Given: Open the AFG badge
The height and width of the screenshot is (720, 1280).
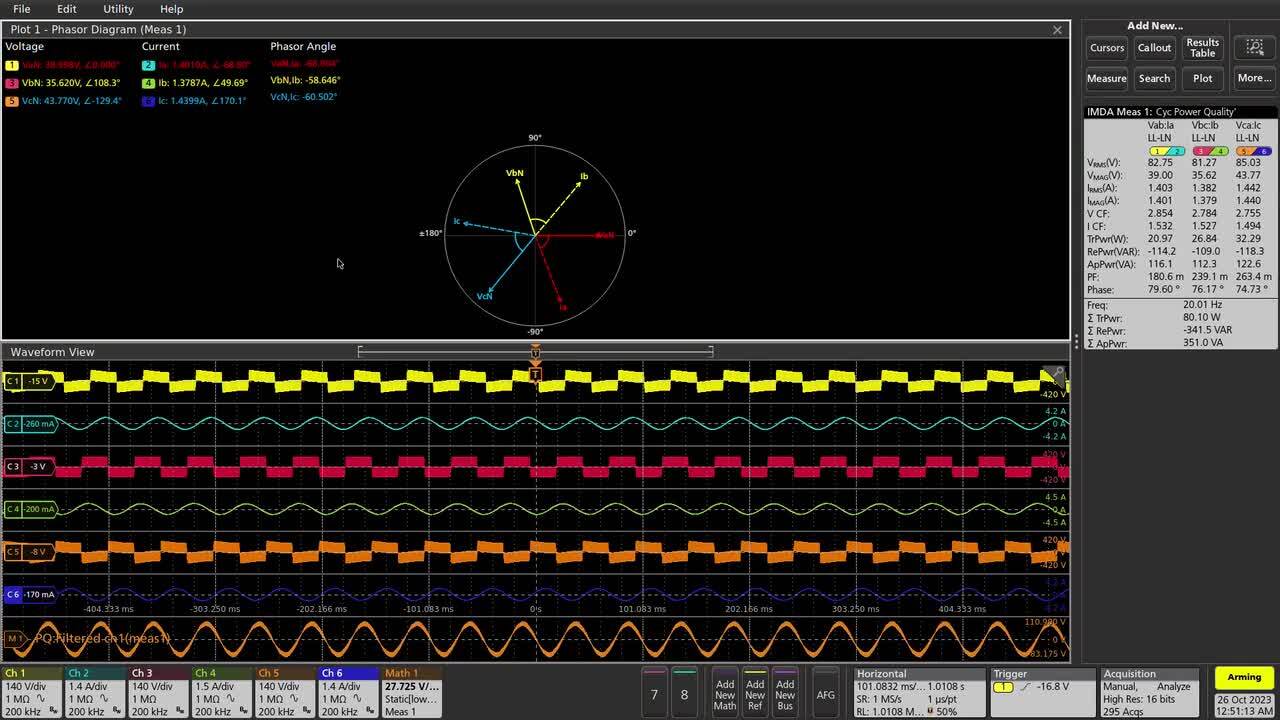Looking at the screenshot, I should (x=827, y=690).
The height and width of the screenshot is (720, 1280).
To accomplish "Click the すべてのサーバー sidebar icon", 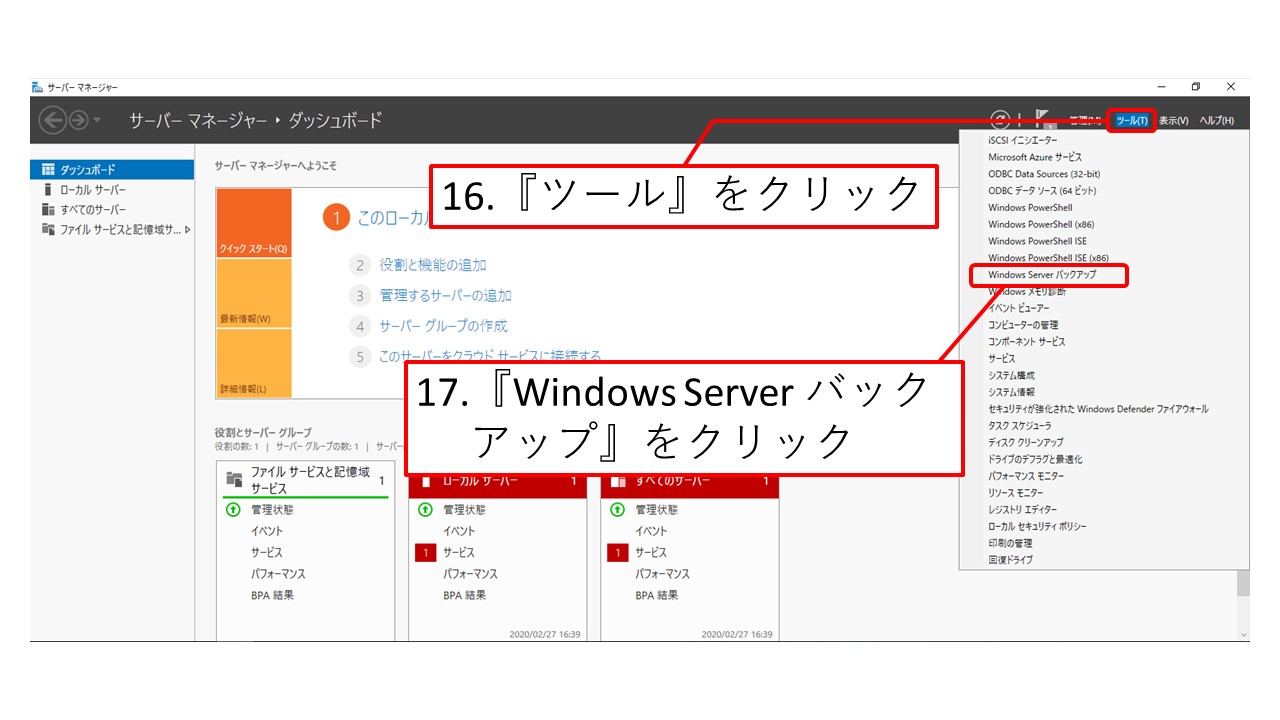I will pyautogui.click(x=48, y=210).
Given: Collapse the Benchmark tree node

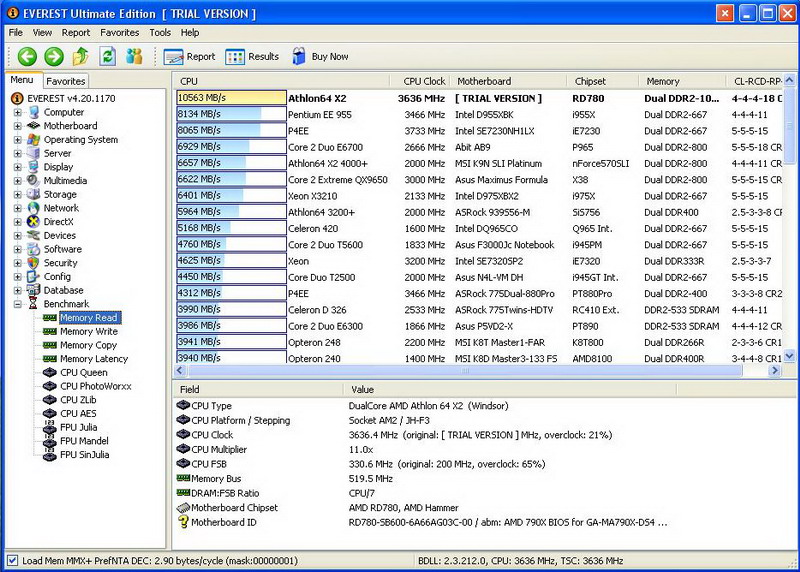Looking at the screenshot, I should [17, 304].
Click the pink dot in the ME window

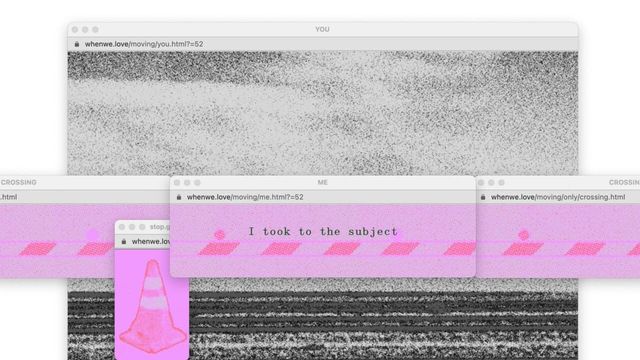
###
TASK GOAL: Can you retype the lines from the one containing "Given: Collapse the Benchmark tree node" through the last of the lines, both ends included, leaving the pictures out?

THE OUTPUT:
Given: Collapse the Benchmark tree node

Looking at the screenshot, I should [17, 304].
Click the pink dot in the ME window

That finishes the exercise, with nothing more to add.